Find the line with "Click the online" in the entries below, then reproduce it and every line after it down to and including the line with "Task: Expand the Výber školného dropdown", exactly.

Extracted records
------
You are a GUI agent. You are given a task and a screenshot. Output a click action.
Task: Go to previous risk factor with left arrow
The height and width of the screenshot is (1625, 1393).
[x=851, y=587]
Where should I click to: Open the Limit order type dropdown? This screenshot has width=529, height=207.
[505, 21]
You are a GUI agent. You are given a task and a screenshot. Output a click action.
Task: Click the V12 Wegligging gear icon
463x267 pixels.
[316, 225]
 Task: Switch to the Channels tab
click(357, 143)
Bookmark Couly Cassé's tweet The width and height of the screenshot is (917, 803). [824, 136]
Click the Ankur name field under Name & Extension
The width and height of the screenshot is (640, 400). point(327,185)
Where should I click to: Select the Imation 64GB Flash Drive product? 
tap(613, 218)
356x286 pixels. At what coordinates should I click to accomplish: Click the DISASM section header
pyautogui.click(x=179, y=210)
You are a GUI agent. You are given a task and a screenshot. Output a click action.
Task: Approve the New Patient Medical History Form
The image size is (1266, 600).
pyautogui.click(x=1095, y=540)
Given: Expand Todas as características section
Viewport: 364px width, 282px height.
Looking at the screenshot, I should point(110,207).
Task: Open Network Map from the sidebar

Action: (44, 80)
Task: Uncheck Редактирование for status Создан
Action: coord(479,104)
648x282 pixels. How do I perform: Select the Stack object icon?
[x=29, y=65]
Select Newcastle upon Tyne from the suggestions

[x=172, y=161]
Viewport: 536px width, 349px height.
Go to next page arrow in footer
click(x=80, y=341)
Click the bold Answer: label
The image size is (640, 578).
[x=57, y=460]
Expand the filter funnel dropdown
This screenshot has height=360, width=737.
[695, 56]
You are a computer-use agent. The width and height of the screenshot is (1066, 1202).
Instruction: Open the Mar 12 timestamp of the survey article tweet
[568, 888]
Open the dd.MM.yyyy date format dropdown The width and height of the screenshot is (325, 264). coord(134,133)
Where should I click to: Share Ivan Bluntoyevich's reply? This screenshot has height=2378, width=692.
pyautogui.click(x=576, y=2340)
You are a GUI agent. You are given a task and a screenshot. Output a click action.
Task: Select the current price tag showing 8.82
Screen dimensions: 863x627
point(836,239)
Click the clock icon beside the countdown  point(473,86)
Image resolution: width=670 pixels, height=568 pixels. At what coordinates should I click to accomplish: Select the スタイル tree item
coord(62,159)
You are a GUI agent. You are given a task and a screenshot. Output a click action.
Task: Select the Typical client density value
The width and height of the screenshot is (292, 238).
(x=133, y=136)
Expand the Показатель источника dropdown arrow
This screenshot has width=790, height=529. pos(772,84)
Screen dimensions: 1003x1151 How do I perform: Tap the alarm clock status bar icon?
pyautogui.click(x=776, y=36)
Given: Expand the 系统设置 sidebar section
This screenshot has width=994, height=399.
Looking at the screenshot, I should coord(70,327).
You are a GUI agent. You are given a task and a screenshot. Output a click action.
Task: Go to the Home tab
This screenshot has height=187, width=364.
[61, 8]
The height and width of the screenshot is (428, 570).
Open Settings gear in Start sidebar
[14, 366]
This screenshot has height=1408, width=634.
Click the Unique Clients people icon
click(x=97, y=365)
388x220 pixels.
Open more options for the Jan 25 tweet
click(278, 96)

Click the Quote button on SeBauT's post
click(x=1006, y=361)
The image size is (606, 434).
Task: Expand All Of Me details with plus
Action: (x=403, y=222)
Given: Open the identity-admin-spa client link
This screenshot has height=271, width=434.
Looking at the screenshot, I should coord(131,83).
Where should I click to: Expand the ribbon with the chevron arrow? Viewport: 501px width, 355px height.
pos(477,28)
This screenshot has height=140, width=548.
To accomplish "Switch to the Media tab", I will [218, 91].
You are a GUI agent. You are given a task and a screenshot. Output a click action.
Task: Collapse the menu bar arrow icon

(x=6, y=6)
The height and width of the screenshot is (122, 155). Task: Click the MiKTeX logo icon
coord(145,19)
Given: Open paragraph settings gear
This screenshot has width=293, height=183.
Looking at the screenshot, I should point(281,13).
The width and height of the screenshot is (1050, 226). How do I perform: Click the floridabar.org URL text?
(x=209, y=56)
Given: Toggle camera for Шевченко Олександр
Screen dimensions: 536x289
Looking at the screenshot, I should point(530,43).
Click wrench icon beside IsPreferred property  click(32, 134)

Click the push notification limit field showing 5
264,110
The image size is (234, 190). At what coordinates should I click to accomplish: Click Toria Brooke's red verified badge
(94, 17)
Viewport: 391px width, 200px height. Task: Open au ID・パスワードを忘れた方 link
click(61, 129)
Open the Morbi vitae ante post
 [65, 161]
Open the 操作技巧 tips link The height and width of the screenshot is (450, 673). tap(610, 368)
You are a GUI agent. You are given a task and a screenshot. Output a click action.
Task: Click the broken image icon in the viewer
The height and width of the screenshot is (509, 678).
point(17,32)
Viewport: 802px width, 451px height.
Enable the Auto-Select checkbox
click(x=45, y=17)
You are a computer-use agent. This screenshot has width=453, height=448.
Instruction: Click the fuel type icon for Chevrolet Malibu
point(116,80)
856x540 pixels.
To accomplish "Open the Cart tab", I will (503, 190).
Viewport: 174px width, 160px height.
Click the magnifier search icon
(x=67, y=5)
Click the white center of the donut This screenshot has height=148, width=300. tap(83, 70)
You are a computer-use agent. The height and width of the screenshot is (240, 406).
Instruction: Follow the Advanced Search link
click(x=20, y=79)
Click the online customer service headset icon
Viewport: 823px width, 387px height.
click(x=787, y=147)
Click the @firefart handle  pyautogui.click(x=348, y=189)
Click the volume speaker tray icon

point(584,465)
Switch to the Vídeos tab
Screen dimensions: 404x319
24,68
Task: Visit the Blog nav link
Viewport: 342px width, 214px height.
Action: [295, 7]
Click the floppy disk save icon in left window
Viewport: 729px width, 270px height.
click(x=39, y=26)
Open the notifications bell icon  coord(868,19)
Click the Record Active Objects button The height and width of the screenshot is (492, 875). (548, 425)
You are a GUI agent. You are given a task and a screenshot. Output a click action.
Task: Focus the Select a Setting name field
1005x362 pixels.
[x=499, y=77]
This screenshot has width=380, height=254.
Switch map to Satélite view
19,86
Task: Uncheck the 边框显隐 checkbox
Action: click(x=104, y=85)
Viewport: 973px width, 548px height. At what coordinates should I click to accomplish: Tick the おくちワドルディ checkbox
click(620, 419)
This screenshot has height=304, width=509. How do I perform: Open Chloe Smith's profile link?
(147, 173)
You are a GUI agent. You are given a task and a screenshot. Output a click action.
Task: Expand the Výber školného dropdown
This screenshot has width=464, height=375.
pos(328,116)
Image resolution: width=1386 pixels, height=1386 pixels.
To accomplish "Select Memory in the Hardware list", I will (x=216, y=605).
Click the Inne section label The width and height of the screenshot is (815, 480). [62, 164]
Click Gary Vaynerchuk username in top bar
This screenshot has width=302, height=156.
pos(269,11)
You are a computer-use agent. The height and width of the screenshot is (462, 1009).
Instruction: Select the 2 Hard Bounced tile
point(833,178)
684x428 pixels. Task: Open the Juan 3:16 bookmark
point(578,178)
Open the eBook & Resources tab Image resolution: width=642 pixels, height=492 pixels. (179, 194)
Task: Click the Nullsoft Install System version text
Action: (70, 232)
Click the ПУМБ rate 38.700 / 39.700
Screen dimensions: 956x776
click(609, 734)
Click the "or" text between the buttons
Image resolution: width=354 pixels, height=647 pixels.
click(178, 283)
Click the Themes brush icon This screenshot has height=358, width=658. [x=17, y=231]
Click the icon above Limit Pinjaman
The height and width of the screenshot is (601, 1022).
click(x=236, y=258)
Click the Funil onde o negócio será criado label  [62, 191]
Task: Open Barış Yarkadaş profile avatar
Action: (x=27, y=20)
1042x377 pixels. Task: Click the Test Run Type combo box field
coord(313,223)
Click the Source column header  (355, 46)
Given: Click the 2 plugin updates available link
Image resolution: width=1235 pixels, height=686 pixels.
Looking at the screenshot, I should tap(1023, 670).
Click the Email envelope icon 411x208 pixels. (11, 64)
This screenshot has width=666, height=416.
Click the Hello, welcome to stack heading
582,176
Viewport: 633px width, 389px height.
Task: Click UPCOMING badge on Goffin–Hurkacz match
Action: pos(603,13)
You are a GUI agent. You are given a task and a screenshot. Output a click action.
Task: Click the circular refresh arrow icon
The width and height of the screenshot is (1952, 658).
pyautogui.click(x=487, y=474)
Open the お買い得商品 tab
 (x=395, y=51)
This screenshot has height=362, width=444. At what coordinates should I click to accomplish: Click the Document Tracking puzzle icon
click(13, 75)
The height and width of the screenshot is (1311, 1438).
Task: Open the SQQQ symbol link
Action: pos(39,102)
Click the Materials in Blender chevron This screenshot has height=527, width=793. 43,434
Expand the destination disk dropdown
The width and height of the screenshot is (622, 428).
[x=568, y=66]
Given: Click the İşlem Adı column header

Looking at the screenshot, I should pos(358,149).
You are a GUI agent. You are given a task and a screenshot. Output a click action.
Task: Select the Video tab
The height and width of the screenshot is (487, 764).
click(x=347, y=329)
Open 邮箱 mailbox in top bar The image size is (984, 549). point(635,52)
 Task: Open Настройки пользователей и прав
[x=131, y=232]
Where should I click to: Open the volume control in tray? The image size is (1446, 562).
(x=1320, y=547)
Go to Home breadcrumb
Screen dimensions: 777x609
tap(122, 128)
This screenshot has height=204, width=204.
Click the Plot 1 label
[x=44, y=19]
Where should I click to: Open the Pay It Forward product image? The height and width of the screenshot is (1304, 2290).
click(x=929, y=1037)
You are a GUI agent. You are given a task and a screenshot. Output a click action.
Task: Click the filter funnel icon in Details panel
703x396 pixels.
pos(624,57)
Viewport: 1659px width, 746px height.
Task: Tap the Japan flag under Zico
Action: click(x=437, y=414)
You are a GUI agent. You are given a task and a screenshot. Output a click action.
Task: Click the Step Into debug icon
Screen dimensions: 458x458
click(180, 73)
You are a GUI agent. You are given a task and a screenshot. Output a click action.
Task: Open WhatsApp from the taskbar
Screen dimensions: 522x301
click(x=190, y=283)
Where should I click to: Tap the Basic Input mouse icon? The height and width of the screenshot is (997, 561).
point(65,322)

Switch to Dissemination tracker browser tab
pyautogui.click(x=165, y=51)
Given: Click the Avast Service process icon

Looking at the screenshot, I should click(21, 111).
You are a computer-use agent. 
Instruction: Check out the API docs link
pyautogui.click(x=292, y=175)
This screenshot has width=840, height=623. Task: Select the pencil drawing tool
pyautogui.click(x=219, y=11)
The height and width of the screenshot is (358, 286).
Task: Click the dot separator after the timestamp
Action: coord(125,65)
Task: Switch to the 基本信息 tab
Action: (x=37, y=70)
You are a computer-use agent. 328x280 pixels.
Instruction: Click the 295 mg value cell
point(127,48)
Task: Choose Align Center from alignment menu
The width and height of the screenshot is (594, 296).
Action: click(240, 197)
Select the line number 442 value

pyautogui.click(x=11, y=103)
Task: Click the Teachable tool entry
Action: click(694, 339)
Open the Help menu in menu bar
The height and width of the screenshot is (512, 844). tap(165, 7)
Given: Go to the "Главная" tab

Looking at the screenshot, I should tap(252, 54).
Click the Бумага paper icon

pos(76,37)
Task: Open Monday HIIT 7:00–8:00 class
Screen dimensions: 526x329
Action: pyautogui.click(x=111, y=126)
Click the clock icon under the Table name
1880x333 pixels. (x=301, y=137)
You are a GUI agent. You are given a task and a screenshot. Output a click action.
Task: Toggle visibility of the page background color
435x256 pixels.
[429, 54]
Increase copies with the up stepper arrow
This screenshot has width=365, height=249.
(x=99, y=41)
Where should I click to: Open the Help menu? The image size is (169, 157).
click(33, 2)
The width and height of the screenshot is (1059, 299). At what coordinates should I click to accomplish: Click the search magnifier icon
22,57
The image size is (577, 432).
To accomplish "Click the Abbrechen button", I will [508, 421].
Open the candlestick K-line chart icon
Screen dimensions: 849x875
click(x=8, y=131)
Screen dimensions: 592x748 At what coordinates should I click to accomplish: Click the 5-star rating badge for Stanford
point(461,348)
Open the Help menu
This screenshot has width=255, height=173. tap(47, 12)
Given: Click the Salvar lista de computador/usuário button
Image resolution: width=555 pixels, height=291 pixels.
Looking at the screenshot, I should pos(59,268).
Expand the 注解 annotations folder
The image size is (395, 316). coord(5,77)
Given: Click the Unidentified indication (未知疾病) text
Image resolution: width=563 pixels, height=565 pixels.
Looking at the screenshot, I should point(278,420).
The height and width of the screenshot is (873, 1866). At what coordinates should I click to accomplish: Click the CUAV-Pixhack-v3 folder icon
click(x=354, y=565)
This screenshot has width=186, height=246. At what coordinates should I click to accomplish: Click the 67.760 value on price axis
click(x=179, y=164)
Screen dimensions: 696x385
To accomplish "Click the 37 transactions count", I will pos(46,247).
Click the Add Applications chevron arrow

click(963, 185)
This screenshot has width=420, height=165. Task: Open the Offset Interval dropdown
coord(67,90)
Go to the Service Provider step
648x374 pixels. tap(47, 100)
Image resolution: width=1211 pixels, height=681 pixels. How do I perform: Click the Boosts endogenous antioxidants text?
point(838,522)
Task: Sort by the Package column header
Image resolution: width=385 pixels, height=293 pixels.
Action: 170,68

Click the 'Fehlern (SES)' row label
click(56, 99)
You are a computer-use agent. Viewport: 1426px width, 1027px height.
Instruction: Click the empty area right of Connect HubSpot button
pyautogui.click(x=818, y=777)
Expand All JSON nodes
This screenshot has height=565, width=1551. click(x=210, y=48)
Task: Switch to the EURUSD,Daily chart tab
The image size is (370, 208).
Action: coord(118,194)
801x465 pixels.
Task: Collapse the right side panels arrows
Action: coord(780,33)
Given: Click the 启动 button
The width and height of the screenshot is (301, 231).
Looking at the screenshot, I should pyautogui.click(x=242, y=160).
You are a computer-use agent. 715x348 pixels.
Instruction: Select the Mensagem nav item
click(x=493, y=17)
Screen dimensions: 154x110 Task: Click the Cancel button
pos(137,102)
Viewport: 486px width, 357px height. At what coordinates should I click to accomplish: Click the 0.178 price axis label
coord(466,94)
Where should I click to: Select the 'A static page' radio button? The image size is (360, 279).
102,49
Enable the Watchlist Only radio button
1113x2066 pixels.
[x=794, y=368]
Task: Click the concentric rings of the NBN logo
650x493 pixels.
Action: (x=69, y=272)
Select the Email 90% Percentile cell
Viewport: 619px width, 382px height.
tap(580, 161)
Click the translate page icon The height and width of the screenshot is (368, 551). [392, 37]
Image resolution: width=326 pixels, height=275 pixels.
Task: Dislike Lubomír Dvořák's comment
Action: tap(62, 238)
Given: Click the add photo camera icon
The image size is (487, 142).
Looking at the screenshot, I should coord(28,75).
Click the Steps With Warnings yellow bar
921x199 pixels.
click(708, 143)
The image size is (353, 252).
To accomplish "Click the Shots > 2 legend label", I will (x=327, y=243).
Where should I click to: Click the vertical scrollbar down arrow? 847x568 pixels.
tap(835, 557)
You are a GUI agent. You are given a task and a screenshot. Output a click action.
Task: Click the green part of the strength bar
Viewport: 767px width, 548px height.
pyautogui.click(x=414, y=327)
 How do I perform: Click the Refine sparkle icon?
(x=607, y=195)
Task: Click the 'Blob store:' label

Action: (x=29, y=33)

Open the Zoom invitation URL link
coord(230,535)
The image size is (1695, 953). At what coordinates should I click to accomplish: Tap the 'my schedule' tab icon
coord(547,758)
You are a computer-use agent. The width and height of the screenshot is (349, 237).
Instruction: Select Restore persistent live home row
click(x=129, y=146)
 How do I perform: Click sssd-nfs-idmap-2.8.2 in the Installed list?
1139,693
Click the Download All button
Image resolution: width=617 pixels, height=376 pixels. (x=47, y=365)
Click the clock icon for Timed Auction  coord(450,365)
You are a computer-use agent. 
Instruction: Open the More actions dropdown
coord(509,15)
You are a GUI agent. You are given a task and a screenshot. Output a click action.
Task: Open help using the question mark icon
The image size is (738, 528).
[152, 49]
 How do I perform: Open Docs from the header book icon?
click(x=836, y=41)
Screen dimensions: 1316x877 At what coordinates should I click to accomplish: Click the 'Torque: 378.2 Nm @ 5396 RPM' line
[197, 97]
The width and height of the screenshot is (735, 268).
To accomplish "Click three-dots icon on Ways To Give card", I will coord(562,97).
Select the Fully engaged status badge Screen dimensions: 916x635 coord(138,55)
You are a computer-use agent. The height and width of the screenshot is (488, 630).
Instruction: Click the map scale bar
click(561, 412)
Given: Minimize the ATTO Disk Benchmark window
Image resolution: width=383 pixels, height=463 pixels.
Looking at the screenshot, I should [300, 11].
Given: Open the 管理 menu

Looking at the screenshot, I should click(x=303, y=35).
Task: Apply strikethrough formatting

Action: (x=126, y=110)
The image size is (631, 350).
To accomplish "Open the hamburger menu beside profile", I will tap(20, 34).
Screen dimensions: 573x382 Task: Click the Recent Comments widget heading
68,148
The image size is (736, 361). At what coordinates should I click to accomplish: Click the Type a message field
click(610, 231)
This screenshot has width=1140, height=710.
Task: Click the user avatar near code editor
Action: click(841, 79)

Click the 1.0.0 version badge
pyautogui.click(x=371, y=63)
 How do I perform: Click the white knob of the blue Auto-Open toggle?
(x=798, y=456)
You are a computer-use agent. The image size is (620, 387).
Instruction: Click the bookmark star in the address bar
------
▸ RESPONSE FOR THIS EXERCISE
Click the online customer service headset icon
Viewport: 823px width, 387px height.
click(x=787, y=147)
Click the @firefart handle  pyautogui.click(x=348, y=189)
Click the volume speaker tray icon

point(584,465)
Switch to the Vídeos tab
Screen dimensions: 404x319
24,68
Task: Visit the Blog nav link
Viewport: 342px width, 214px height.
Action: [295, 7]
Click the floppy disk save icon in left window
Viewport: 729px width, 270px height.
click(x=39, y=26)
Open the notifications bell icon  coord(868,19)
Click the Record Active Objects button The height and width of the screenshot is (492, 875). (548, 425)
You are a GUI agent. You are given a task and a screenshot. Output a click action.
Task: Focus the Select a Setting name field
1005x362 pixels.
[x=499, y=77]
This screenshot has width=380, height=254.
Switch map to Satélite view
19,86
Task: Uncheck the 边框显隐 checkbox
Action: click(x=104, y=85)
Viewport: 973px width, 548px height. At what coordinates should I click to accomplish: Tick the おくちワドルディ checkbox
click(620, 419)
This screenshot has height=304, width=509. How do I perform: Open Chloe Smith's profile link?
(147, 173)
You are a GUI agent. You are given a task and a screenshot. Output a click action.
Task: Expand the Výber školného dropdown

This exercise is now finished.